De todo esto hubiera sido interesante hablar. Y explicar por qué celebramos esta fecha en que declaramos emanciparnos de Brasil pero, a la vez, reunirnos nuevamente con las Provincias Unidas. Por qué esa declaratoria audaz y esperanzada tuvo que consolidarse en los campos de batalla, en Rincón y Sarandí, para que en Buenos Aires entendieran que no éramos una simple aventura circunstancial sino una nación en forja.
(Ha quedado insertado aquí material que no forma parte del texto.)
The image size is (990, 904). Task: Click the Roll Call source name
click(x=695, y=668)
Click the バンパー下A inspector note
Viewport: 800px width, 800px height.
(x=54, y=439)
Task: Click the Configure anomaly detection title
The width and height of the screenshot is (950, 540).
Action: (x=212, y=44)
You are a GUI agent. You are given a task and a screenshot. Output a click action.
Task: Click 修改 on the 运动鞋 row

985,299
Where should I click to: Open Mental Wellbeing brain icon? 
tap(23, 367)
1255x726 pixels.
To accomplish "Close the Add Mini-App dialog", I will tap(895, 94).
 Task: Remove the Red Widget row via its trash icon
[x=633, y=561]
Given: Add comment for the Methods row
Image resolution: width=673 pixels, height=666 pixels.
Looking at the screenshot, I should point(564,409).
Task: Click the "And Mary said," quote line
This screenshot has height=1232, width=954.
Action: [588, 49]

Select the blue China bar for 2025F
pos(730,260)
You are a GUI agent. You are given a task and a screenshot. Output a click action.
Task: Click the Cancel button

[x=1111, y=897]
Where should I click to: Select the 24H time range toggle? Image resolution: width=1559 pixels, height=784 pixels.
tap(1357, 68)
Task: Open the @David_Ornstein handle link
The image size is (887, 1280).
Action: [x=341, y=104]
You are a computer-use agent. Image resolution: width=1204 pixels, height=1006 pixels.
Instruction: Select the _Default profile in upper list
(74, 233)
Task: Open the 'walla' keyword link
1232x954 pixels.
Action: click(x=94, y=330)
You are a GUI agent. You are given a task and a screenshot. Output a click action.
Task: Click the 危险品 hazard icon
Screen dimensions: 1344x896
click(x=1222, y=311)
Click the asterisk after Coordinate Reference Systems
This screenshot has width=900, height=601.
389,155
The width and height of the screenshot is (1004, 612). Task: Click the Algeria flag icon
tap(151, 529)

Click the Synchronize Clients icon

Por qué sólo cuando tres años después Rivera asaltó las Misiones y llevó la guerra al territorio brasileño, se terminó de reconocer nuestra capacidad para erigir un gobierno propio, que nació como provisorio en 1828 y se proclamó definitivo cuando juró una Constitución, el 18 de julio de 1830.
Pese a todo, aquí estamos. Se han vivido peripecias de toda naturaleza. Incluso la de una larga década de dictadura, que remontamos hace 36 años, cuando pudimos en paz retornar al ejercicio democrático. Gobernó el Partido Colorado en tres períodos, otro tanto el Frente Amplio, en un período el Partido Nacional y ahora una coalición republicana de cinco partidos. Hay una institucionalidad que funciona, pese al ruido de los debates y el griterío ensordecedor de las redes. Ese es, en definitiva, el gran homenaje que felizmente podemos hacerle a nuestros próceres, expuestos también a la incomprensión y la ignorancia. En su recuerdo, sin embargo, más que nunca debemos afirmarlo. Porque sin pasado, no hay presente, y sin presente no hay futuro.